I'm willing to give Megan McCardle a chance on an issue until she gets unreasonable, and on the subject of vouchers she has become not only unreasonable but insulting and, as I said on an 11D thread, kind of creepy. I've basically written off reading anything she has to say on the vouchers issue, but a series of links to her screeds encouraged me to click just one more time on a follow-up post. And I found this:
How many educated people who:
a) Oppose vouchers
b) Have children who do not attend inner city public schools
would still oppose vouchers if they were the only way to get their child out of an inner city public school? How many of them would accept that their child had to be left in that school because the systemic effects of allowing their child to exit that repulsive school would be dreadful?
Respectfully, I believe the answer is "null set".
Respectfully? Ha. MM hasn't typed a single word on this issue with respect for anyone.
OK, let's start with this: the whole POINT is that the "educated" class will *never* be in a situation where vouchers would be the only way to get kids out of failing inner city public schools. (Note: FAILING. Not all inner city, non-magnet schools are failing, for what it's worth.)
This reminds me of the (badly retold by me) joke about the physicist, the chemist and the economist cast away on a deserted island with nothing else. Starving, they are thrilled when a single can of beans washes up on the shore.

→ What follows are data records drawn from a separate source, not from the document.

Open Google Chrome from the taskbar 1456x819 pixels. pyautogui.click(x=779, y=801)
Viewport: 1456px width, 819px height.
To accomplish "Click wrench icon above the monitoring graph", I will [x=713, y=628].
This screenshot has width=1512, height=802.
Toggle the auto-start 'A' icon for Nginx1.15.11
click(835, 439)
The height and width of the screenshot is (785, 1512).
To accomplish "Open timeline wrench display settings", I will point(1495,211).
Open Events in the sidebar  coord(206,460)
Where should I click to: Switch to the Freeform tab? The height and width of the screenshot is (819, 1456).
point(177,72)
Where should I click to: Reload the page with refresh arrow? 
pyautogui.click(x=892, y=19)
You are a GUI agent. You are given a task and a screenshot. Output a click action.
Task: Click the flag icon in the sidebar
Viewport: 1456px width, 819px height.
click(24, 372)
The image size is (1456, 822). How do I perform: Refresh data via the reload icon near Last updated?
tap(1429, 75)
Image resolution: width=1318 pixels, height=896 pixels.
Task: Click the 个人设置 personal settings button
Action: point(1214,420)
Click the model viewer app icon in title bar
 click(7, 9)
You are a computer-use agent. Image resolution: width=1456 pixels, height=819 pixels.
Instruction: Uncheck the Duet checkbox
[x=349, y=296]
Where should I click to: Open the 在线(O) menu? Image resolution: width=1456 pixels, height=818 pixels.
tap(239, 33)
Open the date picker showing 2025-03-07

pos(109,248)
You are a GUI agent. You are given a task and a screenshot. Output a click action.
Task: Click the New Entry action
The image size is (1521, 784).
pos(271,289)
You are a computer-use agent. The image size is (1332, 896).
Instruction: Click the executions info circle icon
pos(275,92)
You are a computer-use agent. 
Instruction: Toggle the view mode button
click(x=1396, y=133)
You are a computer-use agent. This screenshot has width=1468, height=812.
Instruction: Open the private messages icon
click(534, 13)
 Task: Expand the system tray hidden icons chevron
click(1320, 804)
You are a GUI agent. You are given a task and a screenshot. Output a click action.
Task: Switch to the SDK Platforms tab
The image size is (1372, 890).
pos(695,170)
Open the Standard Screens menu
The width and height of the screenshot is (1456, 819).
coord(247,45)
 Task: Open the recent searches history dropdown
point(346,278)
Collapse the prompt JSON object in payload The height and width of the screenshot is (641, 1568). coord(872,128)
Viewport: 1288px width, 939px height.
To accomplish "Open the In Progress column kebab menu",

They have to figure out a way to open the can, so the physicist says, "If we climb to the top of the tree and throw down the can onto a rock, the force of the fall combined with the opposing force of the solid rock will open the can." The chemist says, "We can use the salinity of the sea water mixed with the sand to create a chemical reaction that will bore a hole through the metal of the can." And the economist says, "OK, let's say we had a can opener...."
Second, I could tell her that yes, under this wildly improbable scenario, I would still oppose vouchers, but she wouldn't believe me. Really. I don't think she would. And we would have no way to test the situation because IT WOULD NEVER HAPPEN.
Third, were my kids, in this wildly improbably situation, in a failing inner city school, you can bet damned sure that I would do everything in my power to MAKE SURE THE SCHOOL IMPROVED.
For the record, John Edwards, whom I consider to be the foremost advocate of the poor right now among the presidential candidates, opposes vouchers because they would increase the inequities in K12 education.
And all of his kids - rich as Edwards was - went to public schools. In fact, I was Googling to remind myself about Raleigh public schools (I lived there for 3 years), and his two older kids went to Broughton, which is not even as well respected as Enloe.